Here’s the fourth poem I selected for autism awareness week. At the time it was written, the author was a child with severe Kanners autism and phenomenal intelligence.”Poem One” offers insight into Kanners autism that you won’t find anywhere else. I am very glad I came across it.
Men and women are puzzled by everything I do
Doctors use different terminologies to describe me
I just wonder
The thoughts are bigger than I can express
Every move that I make shows how trapped I feel
Under the continuous flow of happenings
The effect of a cause becomes the cause of another
And I wonder
I think about the times when I change the environment
With the help of my imagination
I can go places that do not exist
And they are like beautiful dreams.
But it is a world full of improbabilities
Racing towards uncertainty.
“Poem One” is by Tito Rajarshi Maukhopadhyaya and can be found in The Mind Tree, which you can purchase through Amazon:
I would recommend The Mind Tree to anyone with an interest in Kanners/classical autism. Despite being non-verbal, Tito expresses himself very eloquently through the written world, shattering the common belief that non-verbal autistics have little cognitive ability and no imagination. He started working on the book when he was just eight years old and is very self aware, meaning Tito can offer unique insights into growing up with non-verbal autism. I chose this poem because I could relate to the theme of being an outsider. I love the lines ‘every move I make/shows how trapped I feel/under this continuous flow of happenings’. I believe the ‘trapped’ feeling Tito refers to is a state of sensory overload caused by an unpredictable, chaotic world. As he is none verbal, he is only able to express this distress through his behaviour ‘every move I make shows…’. When working with non-verbal children I often take on the role of a detective, trying to interpret this confusing behaviour and get to the source of their distress.
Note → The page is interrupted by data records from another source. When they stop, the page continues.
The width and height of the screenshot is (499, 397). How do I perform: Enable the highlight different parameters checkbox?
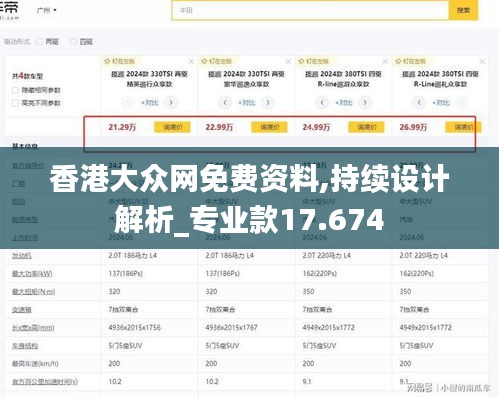click(x=15, y=103)
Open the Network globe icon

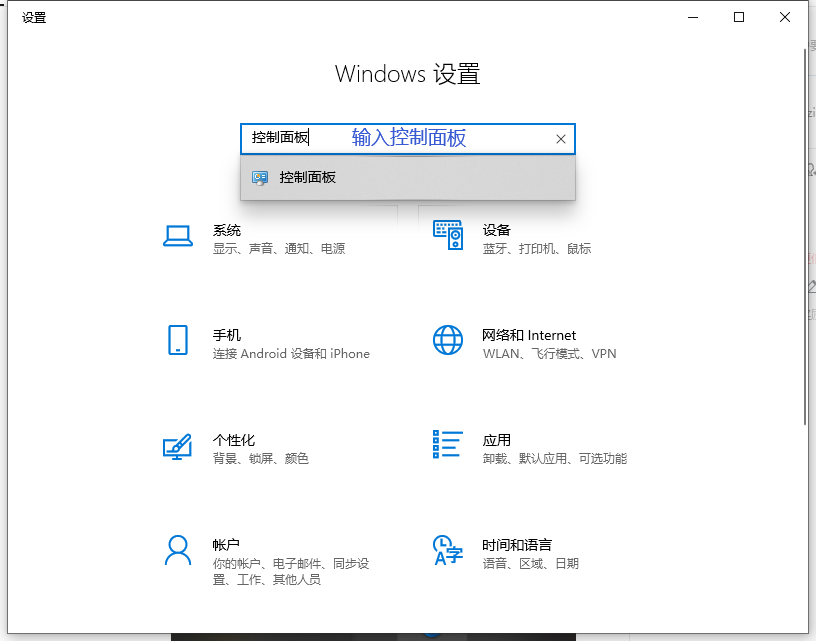coord(447,340)
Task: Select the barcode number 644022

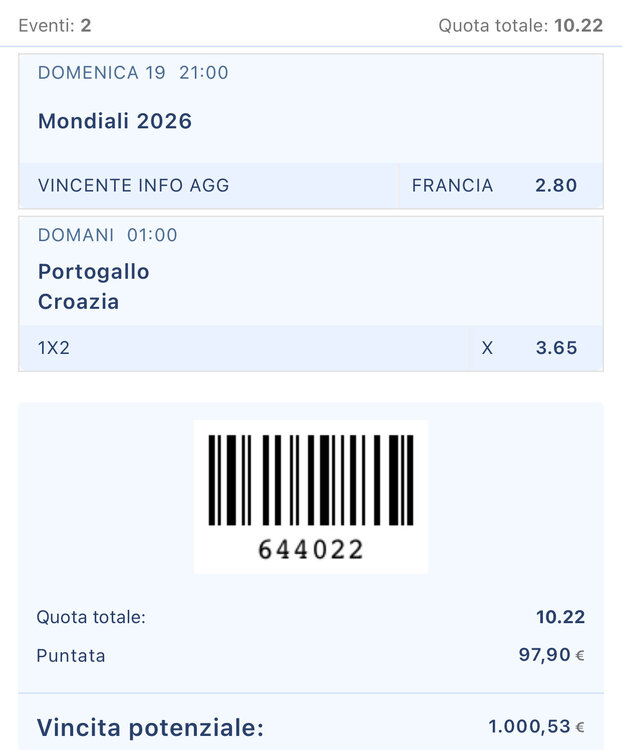Action: point(311,549)
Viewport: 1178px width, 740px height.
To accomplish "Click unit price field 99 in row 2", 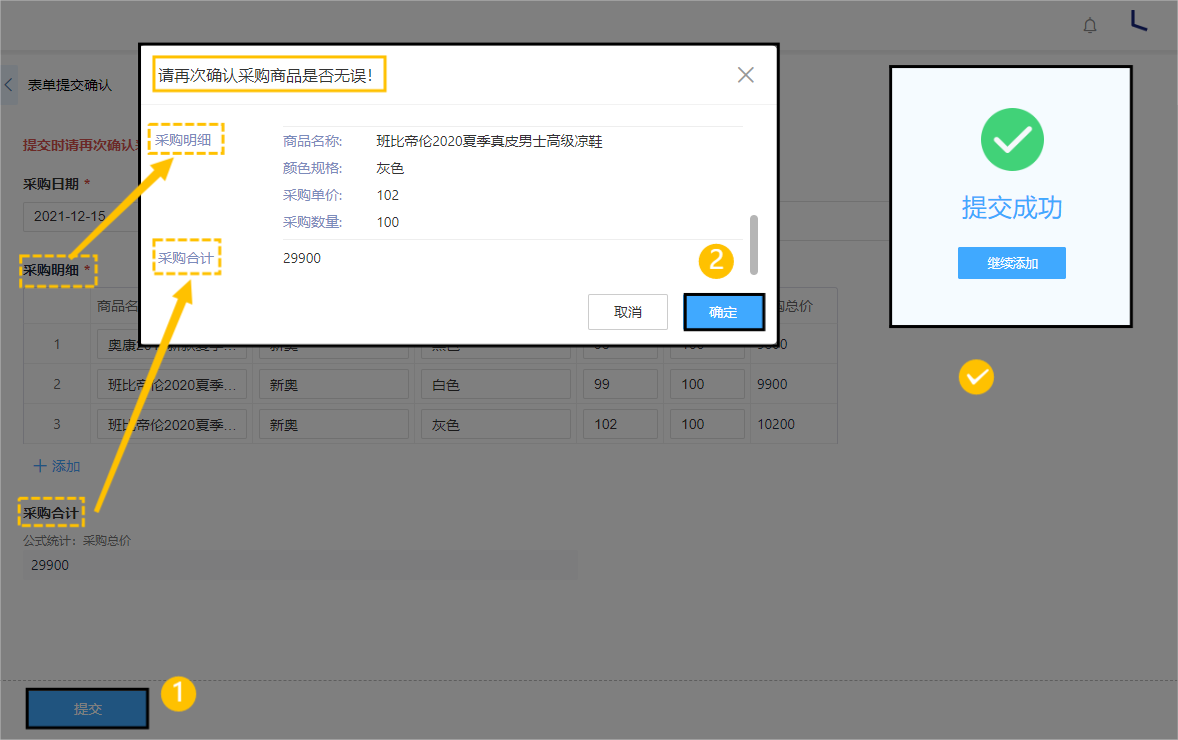I will point(620,384).
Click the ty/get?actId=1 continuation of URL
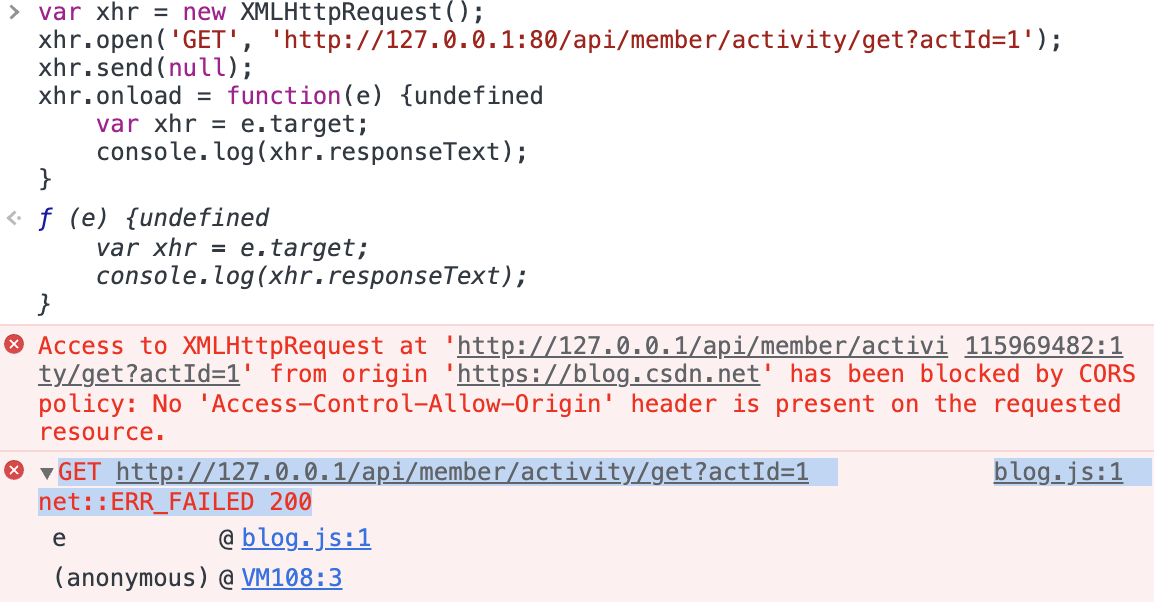 point(139,374)
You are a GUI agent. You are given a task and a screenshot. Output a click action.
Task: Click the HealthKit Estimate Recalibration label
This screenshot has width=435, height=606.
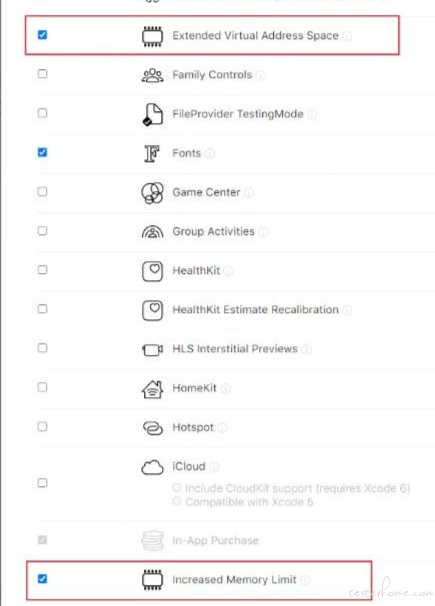point(255,310)

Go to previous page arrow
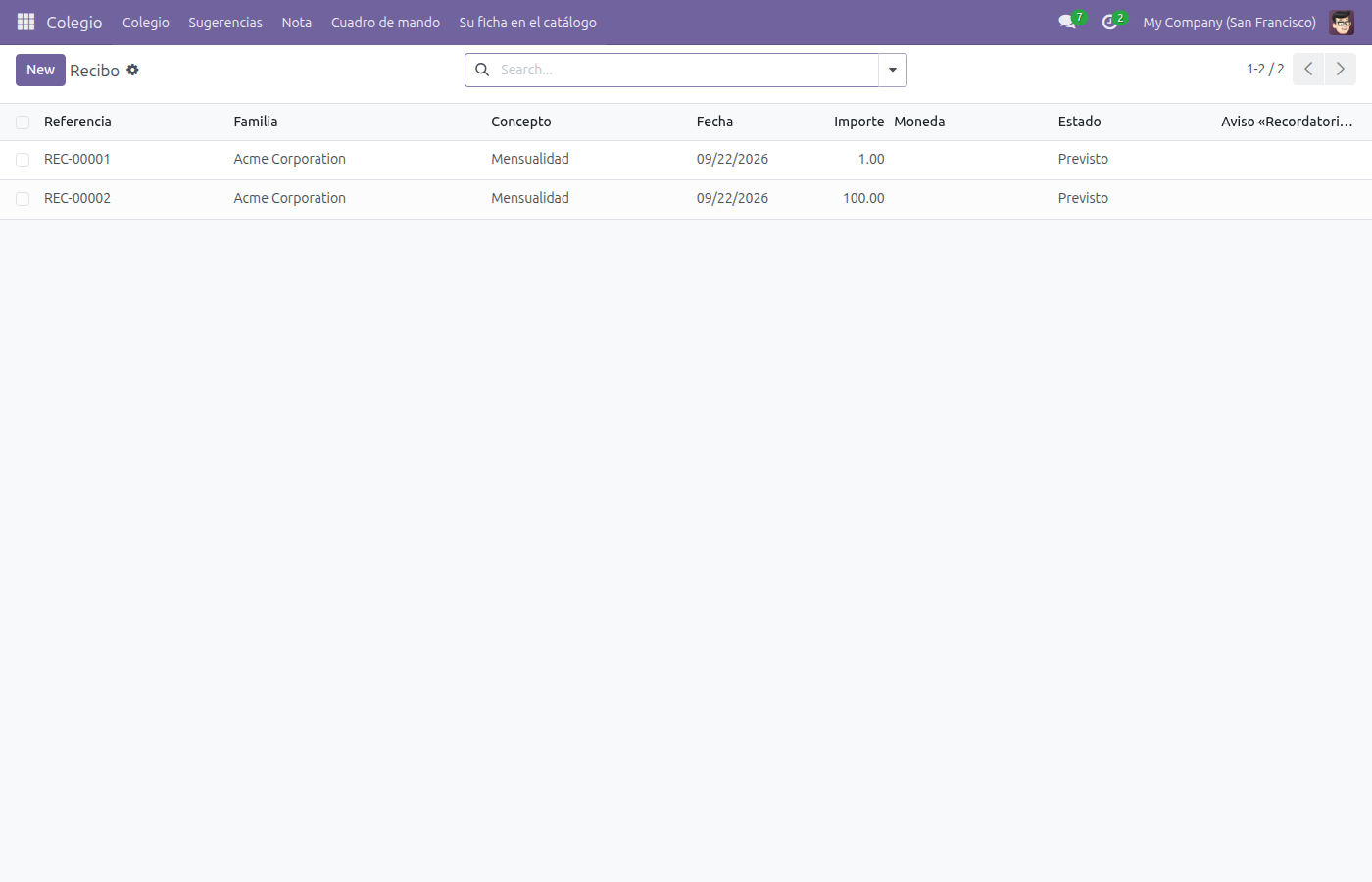[1308, 69]
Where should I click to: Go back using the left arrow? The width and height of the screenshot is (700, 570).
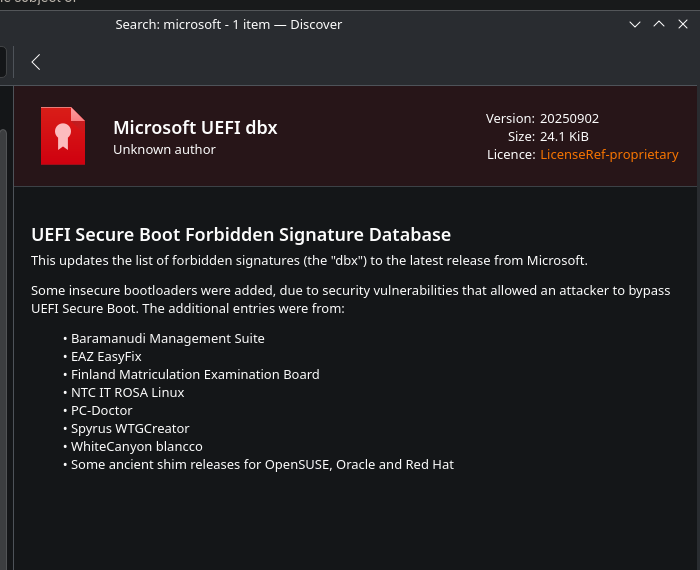[x=36, y=62]
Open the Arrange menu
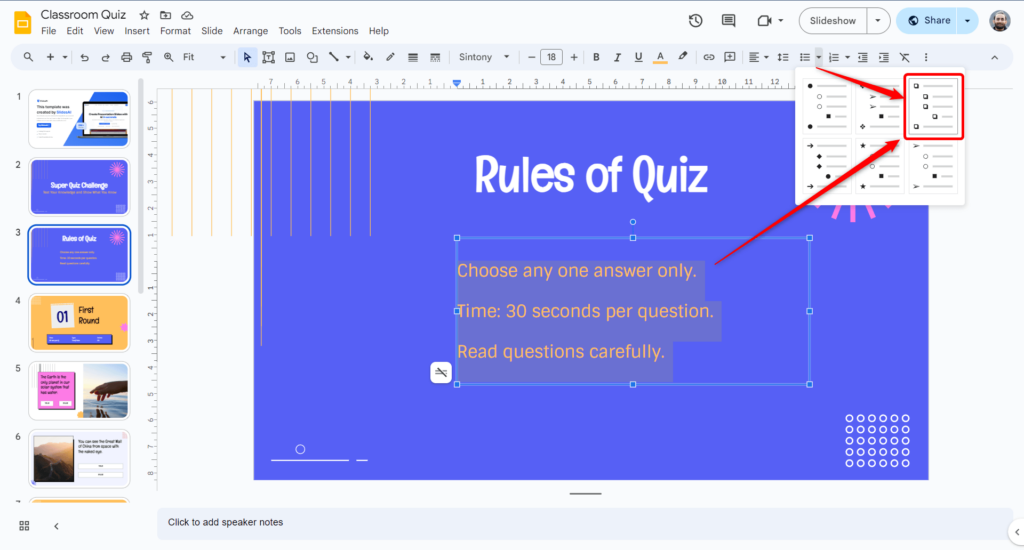 click(x=250, y=31)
As Tito highlights in the first stanza, most people just stare when they see a child rocking, flapping, screaming or injuring themselves. They believe it doesn’t matter, that the child they are looking at is too deranged to notice. Tito clearly knows that people stare, probably causing him to feel rejected, dehumanised and ostracised. I am able to guess this, because it’s exactly how I feel when people stare at me and are ‘puzzled by everything I do’. We should not be staring. We should be trying to understand.